_Study material:_
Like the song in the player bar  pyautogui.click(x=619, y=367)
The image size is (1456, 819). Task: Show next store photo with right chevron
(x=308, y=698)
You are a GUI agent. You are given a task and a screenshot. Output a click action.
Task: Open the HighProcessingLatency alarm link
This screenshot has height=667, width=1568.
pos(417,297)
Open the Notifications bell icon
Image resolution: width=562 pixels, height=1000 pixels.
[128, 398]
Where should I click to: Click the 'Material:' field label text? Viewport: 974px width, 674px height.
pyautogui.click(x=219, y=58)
--
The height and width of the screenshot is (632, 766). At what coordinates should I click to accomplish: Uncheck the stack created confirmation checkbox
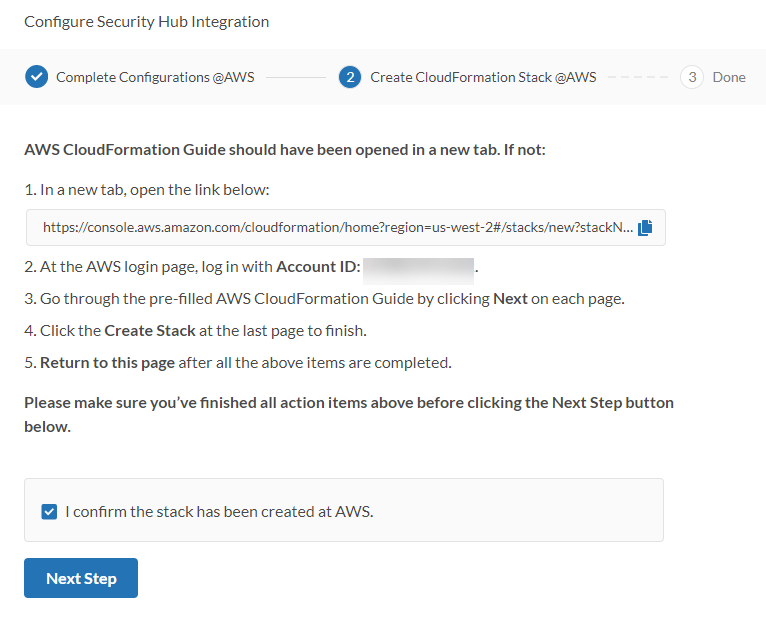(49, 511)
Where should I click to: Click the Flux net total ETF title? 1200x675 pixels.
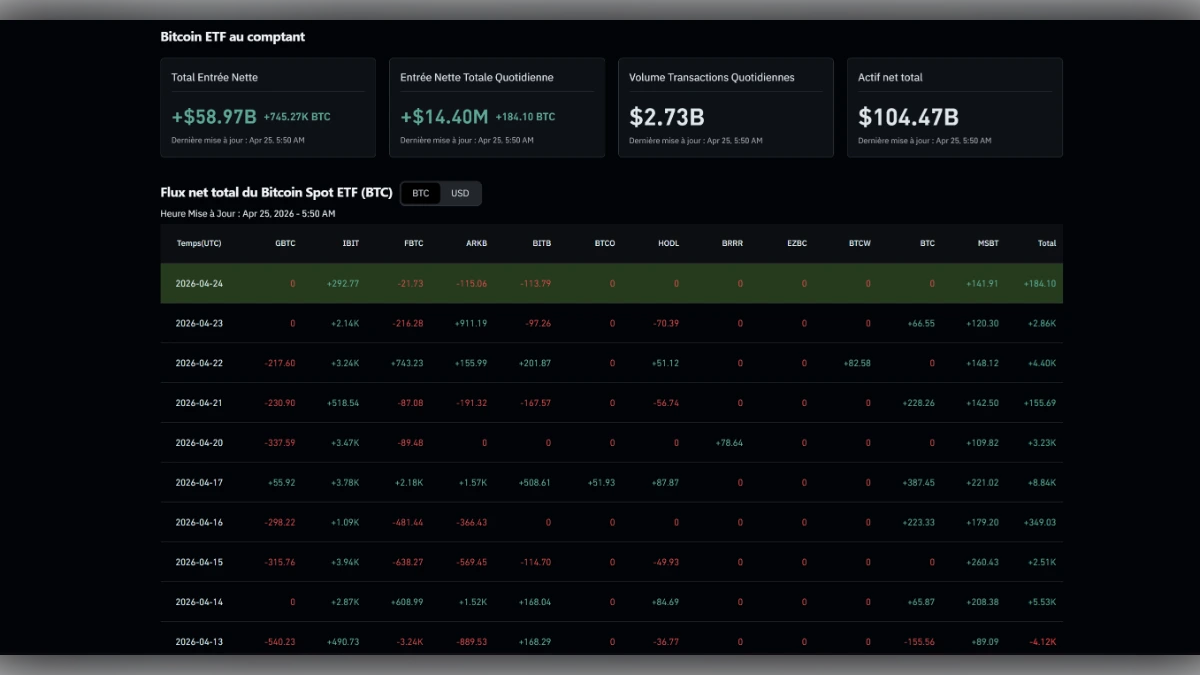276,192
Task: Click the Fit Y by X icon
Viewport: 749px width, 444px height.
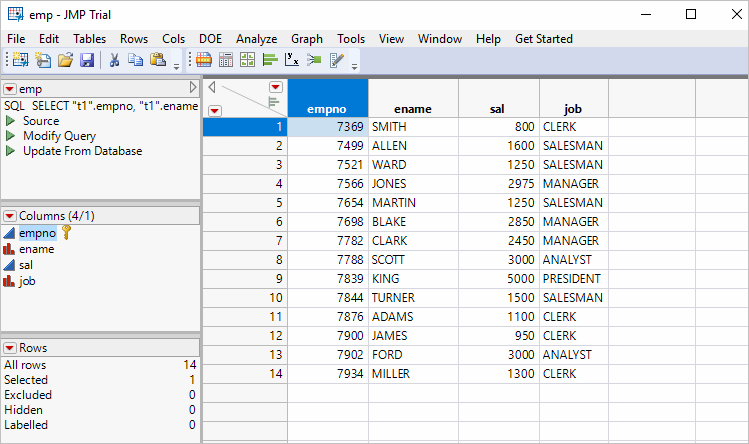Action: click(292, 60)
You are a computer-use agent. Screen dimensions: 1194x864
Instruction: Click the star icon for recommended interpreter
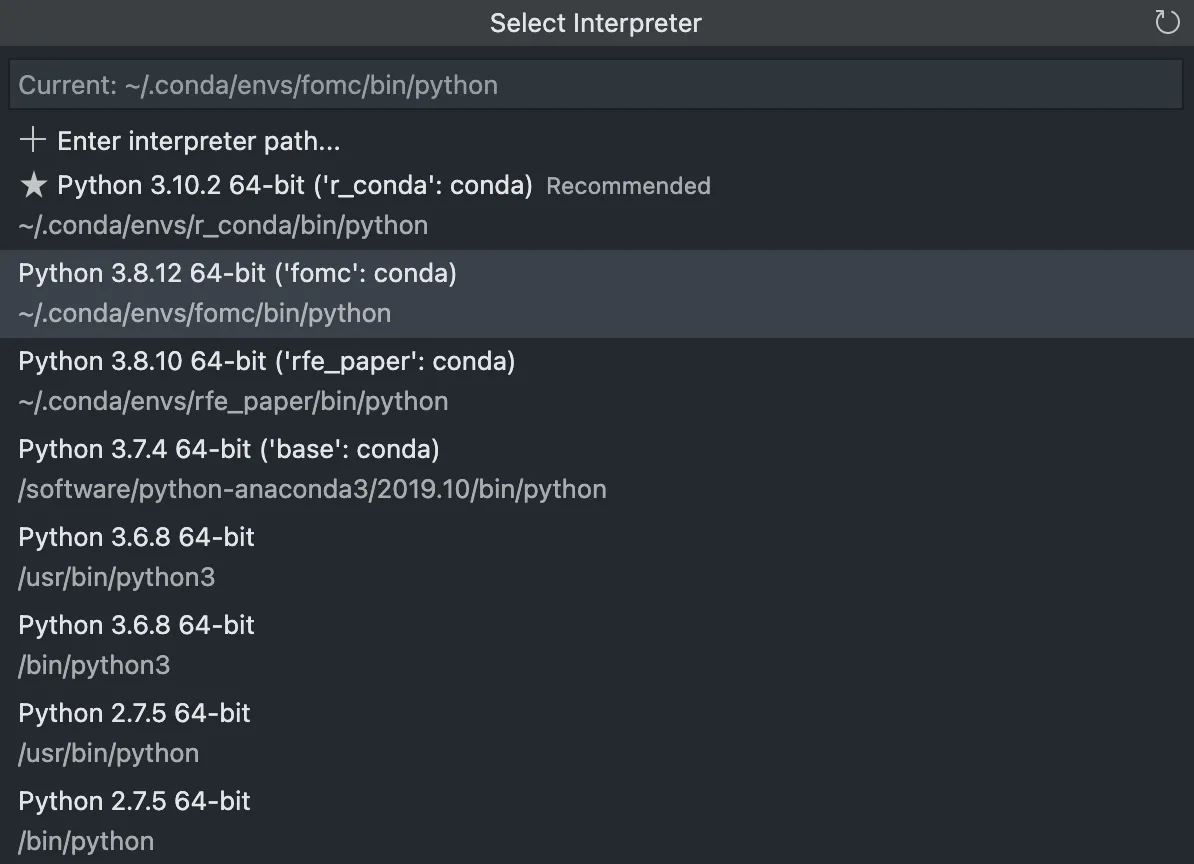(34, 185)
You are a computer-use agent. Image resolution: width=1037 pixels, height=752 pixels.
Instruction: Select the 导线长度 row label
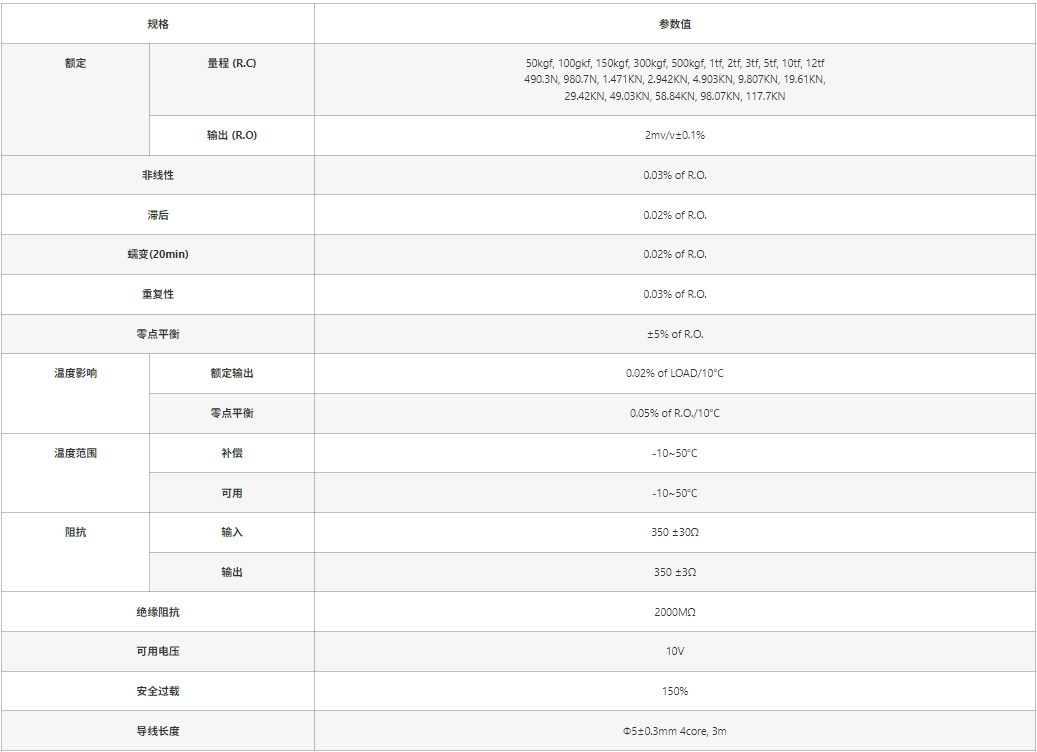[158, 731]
---
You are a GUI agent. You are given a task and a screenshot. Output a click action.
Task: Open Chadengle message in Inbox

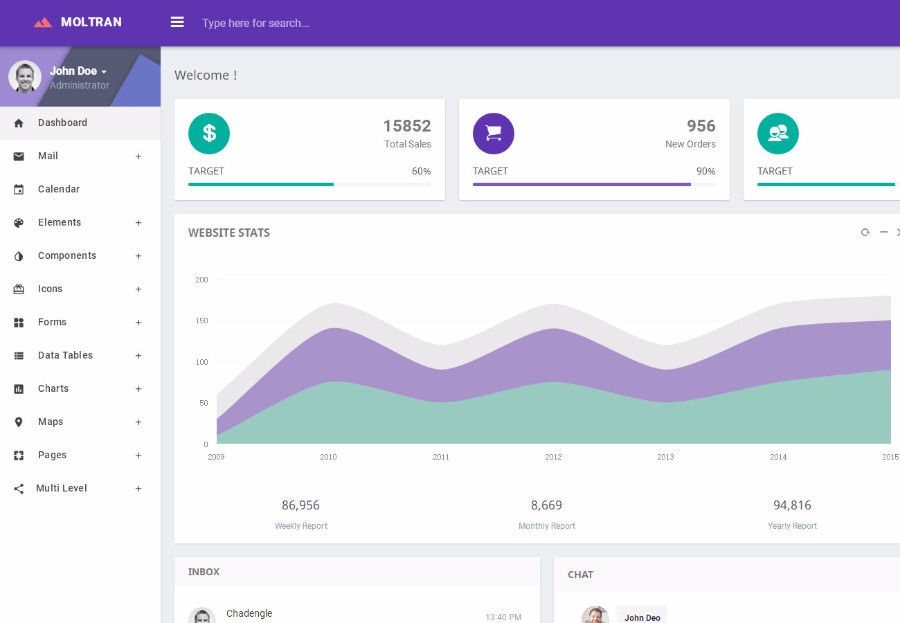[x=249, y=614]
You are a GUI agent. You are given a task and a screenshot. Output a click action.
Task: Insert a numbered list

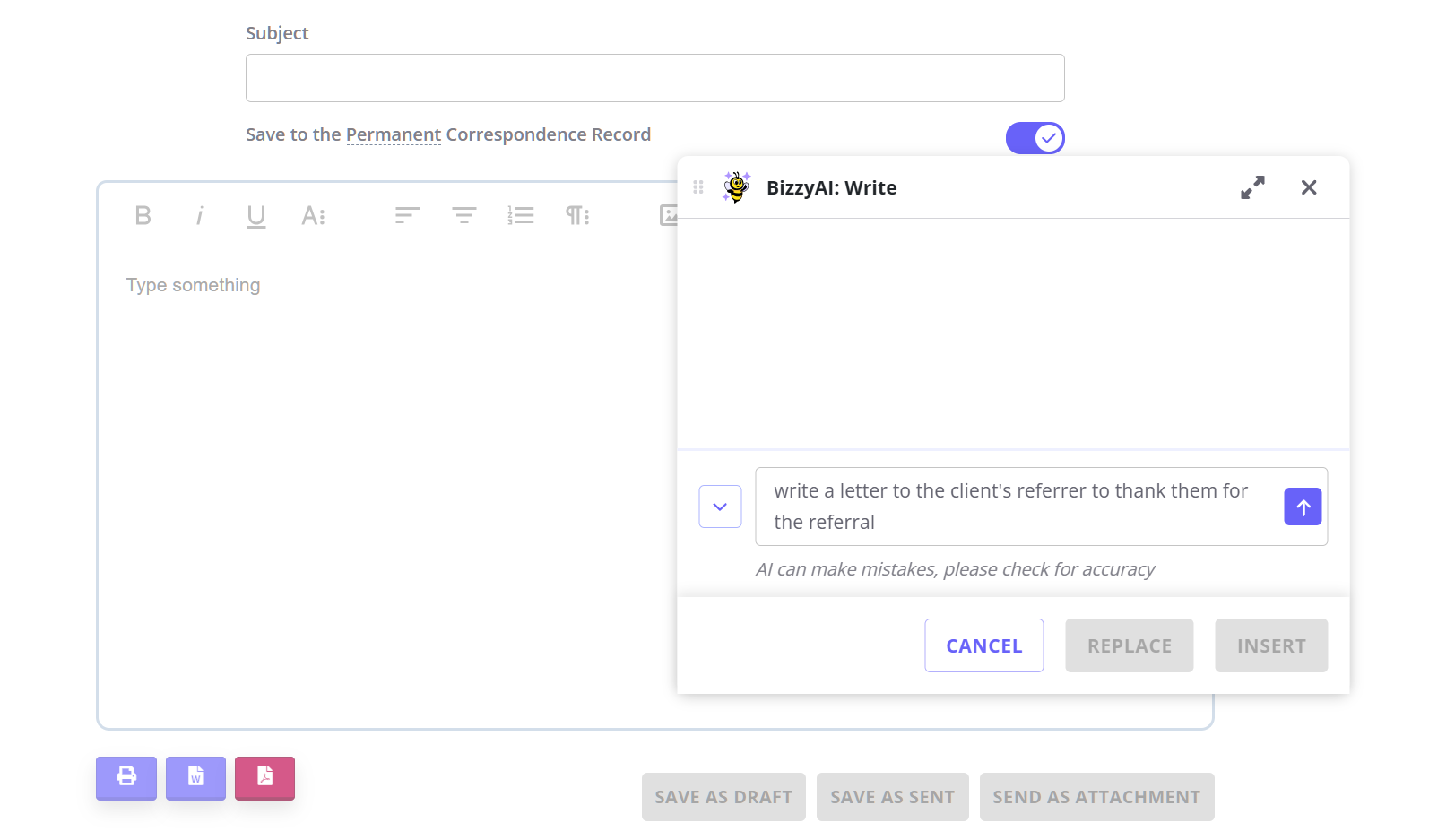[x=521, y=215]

_Exercise goal:_ Starting at the line with "The image size" and ending at the line with "Task: Open the", print each line of the listing above exactly, with no other lines.

_Answer space:_
The image size is (1456, 819). Task: Show next store photo with right chevron
(x=308, y=698)
You are a GUI agent. You are given a task and a screenshot. Output a click action.
Task: Open the HighProcessingLatency alarm link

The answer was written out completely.